**Data section**.

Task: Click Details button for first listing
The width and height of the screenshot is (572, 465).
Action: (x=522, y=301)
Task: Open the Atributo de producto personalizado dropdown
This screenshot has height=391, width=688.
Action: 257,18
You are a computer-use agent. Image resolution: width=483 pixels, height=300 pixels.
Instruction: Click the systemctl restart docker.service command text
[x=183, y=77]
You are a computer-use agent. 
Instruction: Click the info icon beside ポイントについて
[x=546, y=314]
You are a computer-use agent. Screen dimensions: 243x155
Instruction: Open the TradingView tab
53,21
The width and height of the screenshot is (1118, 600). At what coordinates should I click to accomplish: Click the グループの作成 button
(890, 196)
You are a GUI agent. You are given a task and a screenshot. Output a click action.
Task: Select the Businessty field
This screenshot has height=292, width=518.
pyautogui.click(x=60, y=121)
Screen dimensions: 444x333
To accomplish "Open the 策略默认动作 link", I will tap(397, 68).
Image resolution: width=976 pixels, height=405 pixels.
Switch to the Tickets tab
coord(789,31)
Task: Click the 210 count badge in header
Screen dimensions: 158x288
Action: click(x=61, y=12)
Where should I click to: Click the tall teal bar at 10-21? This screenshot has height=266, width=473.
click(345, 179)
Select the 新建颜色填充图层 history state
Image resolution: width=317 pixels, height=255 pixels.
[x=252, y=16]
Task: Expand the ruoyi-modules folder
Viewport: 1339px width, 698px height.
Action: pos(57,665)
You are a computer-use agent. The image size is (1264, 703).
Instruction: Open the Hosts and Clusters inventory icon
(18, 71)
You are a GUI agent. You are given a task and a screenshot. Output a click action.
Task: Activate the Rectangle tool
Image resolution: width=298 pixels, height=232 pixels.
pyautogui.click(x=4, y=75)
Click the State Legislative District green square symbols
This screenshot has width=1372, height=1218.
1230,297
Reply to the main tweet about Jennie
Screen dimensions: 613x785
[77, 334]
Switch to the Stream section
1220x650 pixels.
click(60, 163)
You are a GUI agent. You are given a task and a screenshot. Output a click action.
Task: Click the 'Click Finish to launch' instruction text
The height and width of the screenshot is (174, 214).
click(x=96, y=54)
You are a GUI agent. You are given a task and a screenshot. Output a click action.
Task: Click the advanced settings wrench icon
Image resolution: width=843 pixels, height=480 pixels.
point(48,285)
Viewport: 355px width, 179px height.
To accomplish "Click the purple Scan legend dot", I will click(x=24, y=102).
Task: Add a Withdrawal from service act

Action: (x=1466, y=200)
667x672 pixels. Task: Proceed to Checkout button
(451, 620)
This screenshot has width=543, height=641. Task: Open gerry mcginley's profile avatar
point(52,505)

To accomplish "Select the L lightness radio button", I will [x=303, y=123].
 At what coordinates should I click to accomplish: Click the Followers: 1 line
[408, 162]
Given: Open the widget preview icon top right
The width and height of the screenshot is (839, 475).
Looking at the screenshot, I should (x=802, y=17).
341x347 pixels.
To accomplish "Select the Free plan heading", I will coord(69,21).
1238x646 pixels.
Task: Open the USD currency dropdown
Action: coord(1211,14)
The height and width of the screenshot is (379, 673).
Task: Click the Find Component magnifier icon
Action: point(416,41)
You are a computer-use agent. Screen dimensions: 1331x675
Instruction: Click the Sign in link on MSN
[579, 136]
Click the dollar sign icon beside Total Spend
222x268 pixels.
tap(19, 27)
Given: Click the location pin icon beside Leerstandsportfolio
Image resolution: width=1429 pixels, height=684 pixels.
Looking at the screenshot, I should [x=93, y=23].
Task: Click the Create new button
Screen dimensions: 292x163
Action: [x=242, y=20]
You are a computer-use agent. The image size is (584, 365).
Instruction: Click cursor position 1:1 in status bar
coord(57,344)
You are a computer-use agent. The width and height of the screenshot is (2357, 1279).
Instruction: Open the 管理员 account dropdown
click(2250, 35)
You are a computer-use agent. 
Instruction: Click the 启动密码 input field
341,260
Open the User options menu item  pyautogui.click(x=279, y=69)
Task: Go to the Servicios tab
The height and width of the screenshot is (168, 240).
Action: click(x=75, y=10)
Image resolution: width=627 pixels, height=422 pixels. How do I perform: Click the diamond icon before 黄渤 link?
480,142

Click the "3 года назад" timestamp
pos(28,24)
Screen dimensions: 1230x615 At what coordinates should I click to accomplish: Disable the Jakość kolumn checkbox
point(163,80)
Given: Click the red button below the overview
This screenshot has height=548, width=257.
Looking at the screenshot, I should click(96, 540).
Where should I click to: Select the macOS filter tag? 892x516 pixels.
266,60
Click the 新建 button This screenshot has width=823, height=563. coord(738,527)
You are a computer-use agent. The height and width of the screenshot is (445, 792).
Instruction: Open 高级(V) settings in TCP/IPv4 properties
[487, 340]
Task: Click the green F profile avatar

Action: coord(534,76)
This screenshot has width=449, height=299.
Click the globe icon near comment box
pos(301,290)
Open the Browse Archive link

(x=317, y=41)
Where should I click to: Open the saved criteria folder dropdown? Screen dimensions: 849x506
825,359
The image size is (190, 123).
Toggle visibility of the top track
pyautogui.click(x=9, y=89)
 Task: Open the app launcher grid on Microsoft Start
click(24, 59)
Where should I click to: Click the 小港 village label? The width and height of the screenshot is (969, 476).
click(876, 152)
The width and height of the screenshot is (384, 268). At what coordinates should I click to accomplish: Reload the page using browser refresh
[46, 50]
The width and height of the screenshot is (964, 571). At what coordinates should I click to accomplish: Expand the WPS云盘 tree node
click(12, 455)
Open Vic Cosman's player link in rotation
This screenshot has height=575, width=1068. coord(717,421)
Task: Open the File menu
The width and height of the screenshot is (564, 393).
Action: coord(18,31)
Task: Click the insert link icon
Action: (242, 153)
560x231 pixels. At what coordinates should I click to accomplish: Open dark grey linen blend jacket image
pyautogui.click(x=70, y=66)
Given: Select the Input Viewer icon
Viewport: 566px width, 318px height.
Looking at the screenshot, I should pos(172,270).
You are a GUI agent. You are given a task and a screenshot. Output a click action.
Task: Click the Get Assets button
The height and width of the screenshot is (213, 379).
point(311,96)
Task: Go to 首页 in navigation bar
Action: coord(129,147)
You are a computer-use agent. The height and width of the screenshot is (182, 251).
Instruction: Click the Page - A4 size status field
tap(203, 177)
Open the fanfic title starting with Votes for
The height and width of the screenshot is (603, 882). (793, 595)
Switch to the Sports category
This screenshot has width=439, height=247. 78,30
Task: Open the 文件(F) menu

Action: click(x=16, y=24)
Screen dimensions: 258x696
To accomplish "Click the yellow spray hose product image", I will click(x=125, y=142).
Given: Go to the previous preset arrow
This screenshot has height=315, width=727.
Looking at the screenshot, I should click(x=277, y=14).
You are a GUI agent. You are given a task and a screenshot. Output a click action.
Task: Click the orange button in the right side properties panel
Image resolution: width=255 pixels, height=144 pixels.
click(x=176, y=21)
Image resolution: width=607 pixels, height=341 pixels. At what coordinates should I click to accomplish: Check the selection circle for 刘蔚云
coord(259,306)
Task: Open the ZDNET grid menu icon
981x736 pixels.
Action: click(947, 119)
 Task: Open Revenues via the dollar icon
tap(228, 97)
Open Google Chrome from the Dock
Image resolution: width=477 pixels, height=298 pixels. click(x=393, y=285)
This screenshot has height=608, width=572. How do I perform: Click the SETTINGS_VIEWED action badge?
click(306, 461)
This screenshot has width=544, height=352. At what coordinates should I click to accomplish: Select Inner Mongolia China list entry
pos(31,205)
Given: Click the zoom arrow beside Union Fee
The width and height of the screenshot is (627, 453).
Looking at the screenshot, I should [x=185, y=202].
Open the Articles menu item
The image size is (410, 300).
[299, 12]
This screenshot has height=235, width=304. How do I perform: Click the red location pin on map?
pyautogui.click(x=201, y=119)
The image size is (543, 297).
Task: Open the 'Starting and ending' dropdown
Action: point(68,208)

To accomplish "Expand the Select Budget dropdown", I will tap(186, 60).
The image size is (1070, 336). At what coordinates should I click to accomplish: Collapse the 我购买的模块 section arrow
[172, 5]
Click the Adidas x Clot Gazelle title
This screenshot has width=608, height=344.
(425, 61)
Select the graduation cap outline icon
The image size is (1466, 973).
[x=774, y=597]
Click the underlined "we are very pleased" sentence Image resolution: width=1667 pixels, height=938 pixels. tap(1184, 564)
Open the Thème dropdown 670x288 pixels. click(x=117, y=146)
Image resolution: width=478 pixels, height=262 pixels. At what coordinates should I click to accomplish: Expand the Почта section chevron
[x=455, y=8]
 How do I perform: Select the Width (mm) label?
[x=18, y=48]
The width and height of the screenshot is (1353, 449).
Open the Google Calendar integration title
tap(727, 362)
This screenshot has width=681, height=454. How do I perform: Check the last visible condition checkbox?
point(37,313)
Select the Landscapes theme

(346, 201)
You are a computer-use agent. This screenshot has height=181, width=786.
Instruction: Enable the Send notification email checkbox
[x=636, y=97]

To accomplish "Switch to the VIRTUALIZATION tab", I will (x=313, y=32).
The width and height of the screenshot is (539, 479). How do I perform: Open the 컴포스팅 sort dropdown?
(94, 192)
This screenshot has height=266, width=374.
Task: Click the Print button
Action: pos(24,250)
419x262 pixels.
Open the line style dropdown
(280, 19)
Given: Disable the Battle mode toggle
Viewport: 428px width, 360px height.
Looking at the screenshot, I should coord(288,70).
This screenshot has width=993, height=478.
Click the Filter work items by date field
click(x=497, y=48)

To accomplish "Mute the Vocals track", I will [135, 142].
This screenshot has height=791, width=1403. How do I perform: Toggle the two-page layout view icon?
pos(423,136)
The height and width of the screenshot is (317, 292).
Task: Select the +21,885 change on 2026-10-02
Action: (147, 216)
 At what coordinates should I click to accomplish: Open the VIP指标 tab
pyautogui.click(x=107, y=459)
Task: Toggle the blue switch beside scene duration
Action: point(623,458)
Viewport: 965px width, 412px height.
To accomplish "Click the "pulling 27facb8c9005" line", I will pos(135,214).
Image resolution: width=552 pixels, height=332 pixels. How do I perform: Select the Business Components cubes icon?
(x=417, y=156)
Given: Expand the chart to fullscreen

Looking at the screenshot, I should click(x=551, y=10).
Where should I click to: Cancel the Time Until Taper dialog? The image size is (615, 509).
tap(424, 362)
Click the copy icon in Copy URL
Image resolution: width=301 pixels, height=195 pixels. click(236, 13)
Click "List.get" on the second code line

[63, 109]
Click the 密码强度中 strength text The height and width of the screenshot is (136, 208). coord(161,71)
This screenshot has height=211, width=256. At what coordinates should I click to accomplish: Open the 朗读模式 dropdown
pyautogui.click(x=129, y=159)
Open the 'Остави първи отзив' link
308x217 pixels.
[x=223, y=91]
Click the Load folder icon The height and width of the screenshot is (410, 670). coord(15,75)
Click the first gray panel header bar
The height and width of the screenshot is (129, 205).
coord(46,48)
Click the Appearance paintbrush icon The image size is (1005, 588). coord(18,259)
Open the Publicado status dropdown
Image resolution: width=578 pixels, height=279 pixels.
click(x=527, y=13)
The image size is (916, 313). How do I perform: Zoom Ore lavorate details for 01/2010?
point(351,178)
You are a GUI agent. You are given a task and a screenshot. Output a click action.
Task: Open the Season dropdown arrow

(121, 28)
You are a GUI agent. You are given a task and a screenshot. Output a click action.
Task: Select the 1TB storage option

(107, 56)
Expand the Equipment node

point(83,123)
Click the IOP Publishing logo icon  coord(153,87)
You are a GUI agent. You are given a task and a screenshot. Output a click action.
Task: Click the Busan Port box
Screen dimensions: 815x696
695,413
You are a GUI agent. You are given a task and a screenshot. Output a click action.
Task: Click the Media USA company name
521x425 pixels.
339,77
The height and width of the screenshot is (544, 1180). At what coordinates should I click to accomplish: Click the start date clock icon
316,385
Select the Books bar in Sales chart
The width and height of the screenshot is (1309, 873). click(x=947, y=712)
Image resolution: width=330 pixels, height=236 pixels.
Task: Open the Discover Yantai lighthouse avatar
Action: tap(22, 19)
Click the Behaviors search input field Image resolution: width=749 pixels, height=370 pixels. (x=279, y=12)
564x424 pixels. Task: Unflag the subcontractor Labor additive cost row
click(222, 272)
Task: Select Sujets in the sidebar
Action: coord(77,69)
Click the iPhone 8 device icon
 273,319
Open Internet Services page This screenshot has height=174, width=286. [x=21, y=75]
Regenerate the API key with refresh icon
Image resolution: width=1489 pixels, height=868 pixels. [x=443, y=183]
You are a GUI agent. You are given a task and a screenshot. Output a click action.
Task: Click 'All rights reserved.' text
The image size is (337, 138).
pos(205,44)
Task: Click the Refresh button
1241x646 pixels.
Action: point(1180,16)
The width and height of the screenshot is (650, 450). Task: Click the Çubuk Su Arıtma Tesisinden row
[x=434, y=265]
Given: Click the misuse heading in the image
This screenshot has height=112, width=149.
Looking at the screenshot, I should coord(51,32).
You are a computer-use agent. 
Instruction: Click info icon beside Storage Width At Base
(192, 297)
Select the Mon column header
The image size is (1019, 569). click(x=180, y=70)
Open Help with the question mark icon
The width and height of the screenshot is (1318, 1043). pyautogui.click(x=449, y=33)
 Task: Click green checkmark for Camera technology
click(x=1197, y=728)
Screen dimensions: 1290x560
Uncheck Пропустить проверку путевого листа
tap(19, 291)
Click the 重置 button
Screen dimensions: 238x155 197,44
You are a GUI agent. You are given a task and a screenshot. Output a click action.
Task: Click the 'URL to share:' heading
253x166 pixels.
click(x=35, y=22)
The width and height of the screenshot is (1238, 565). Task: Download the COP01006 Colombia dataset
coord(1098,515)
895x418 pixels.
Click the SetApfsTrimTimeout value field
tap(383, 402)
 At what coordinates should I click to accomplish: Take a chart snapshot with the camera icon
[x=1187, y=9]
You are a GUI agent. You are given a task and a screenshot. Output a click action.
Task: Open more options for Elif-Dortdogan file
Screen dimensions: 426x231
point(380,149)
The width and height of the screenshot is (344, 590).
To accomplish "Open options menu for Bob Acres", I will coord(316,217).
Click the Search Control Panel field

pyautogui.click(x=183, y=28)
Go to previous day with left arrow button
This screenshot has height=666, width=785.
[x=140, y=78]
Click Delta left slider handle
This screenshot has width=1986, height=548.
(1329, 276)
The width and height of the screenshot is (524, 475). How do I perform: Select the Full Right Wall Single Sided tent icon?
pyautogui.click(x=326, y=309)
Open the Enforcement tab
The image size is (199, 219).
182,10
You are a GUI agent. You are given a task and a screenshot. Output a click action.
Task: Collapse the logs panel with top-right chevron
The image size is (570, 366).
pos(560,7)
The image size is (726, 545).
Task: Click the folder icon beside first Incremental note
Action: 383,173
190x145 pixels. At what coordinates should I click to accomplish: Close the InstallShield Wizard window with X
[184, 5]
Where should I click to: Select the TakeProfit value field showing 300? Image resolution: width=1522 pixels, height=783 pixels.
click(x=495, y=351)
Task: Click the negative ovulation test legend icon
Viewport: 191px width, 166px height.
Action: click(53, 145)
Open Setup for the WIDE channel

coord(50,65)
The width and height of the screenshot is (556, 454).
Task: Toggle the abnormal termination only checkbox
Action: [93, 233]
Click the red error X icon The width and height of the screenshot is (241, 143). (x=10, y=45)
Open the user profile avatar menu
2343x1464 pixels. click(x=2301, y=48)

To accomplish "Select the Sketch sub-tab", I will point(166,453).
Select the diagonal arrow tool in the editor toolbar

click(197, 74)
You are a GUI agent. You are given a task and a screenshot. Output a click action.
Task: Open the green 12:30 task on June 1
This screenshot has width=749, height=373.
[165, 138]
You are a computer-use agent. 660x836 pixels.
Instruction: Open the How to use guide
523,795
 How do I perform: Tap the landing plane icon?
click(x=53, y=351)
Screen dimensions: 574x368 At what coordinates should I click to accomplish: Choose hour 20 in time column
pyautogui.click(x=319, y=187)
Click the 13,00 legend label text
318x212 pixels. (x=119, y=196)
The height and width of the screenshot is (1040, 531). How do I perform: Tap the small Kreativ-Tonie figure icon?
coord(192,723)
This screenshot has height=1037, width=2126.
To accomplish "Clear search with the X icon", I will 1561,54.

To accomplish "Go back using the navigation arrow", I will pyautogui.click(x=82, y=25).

**Exercise brief**. Whenever "left" shows up in a line of the listing, copy that whole line.

**Solution for this problem**.
Go to previous day with left arrow button
Click Delta left slider handle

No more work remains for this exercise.